As I walk out to my car, with a full belly and a container of leftovers to boot, I start to put it all together, replaying the last half an hour in my mind. Something changed when I walked into that kitchen tonight. Elsewhere, I might be worrying that, as a journalist, I’d just received special treatment. But the more I think about it, the more I compare my experience to what else I witnessed this evening among the other customers, I start to realize the truth of the situation: I’m a regular now. And I’m simply enjoying the type of treatment decades of customers before me have received for years.
A week later, I’m once again pulling off Highway 70, and this time I’ve brought my wife, as promised. (We had to miss the party due to sickness, unfortunately.) But when we pull into the lot, I have to do a double take: There must be at least 25 cars in front of the place, most of them of the pickup truck and SUV persuasion. We circle the lot a couple of times before tacking our car onto the end of a line of vehicles, hoping we’ve left enough room for others to get by. A couple more cars pull in as we walk to the door. Murry’s is the place to be tonight, it seems.
There’s scarcely an empty table in the main dining room, and I can hear the din of jovial conversation coming from the side dining room as well. Becky and her daughters are quickly moving throughout the crowded space, taking orders and running plates. The kitchen door is perpetually swinging back and forth as piping hot entrees come out and dirty dishes go in. A large table stretches down one side of the dining room where a family of 10 or so is laughing and smiling over their dinner while bottles of Bud Light appear from a couple of ice chests under the table.

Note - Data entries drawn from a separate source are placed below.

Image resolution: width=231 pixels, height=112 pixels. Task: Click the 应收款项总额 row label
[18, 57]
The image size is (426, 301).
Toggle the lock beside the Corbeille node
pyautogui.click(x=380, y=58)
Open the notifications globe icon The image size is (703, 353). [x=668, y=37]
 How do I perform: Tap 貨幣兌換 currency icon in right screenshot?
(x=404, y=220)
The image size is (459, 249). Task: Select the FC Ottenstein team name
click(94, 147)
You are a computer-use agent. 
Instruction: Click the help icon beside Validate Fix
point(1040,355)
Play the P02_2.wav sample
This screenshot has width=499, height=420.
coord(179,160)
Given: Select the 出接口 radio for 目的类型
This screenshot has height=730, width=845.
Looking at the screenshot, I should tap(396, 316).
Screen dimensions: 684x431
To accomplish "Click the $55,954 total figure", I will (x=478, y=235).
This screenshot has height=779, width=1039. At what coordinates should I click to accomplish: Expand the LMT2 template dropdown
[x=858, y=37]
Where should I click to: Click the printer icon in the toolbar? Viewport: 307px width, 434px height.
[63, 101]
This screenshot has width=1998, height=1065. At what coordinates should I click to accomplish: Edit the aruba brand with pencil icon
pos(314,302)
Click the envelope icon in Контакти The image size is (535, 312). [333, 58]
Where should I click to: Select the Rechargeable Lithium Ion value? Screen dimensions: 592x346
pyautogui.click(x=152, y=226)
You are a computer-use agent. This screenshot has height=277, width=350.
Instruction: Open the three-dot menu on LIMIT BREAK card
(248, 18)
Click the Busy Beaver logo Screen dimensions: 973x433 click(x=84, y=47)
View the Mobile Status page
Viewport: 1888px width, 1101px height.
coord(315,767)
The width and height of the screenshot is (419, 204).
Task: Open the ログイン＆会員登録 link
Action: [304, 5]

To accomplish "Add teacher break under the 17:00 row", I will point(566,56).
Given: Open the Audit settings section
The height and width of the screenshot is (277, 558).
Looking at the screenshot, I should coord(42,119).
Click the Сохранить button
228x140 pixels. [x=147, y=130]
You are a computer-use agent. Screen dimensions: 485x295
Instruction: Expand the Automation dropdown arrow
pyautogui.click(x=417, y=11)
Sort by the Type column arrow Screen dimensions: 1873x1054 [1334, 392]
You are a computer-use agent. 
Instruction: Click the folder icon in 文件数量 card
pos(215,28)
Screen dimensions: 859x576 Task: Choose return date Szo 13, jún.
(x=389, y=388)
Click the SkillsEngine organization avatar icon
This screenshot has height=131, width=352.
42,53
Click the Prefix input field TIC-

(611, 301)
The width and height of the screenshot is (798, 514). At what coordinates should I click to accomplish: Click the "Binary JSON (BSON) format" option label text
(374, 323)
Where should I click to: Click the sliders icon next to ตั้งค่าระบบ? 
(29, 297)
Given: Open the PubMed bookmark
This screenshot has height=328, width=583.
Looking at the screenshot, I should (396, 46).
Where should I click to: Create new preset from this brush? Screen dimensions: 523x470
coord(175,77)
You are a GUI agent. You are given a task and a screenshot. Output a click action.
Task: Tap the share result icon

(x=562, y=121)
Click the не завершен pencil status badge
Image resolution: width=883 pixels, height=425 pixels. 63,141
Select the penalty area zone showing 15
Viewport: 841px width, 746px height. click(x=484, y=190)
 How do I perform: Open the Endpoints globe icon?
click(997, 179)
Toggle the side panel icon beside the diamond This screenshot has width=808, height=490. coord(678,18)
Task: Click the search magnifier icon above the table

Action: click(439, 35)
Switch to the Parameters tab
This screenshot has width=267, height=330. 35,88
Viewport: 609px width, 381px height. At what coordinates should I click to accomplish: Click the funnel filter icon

“How’s your granddad?” I hear Becky ask one of her guests.
At another table, one of the Youngs’ daughters places a gentle hand on another guest’s back as she slides a steaming baked potato loaded with fixin’s in front of him. “Yolanda took care of me with this!” he says, excitedly. “She always does.”
When Becky sees me, she rushes over to give me a hug. It’s like we’ve known each other for years.
“Y’all are busy tonight, huh?” I say, still marveling at the contrast from my last visit. But Becky just shrugs her shoulders.
“Eh, not really,” she says, and then she’s off in a flash.
Customers are still streaming through the door, and as they cross the threshold, they inevitably smile and wave at familiar faces across the room. Nobody stays seated very long—everybody is making the rounds, chatting and catching up. Every so often, someone leans into the kitchen to say hello to Stanley.
Around the time we’re digging into dessert, Santa Claus walks through the door. My wife stops chewing in surprise, mouth ajar. Me, I just shrug my shoulders and dive back into my bread pudding. Seems just about right, I think. He wishes us a merry Christmas and moves on to a table full of kiddos.
Bread pudding finished, I take another look around the dining room, overwhelmed by the warmth and camaraderie. I feel like we’re a part of something unmatched and somewhat indefinable. There’s such a sense of belonging here. A sense of welcome, of family, of home.
Before we head on back to Little Rock, my wife and I make sure to visit the kitchen to say goodbye to Stanley. But I have a strong feeling it won’t be goodbye for long.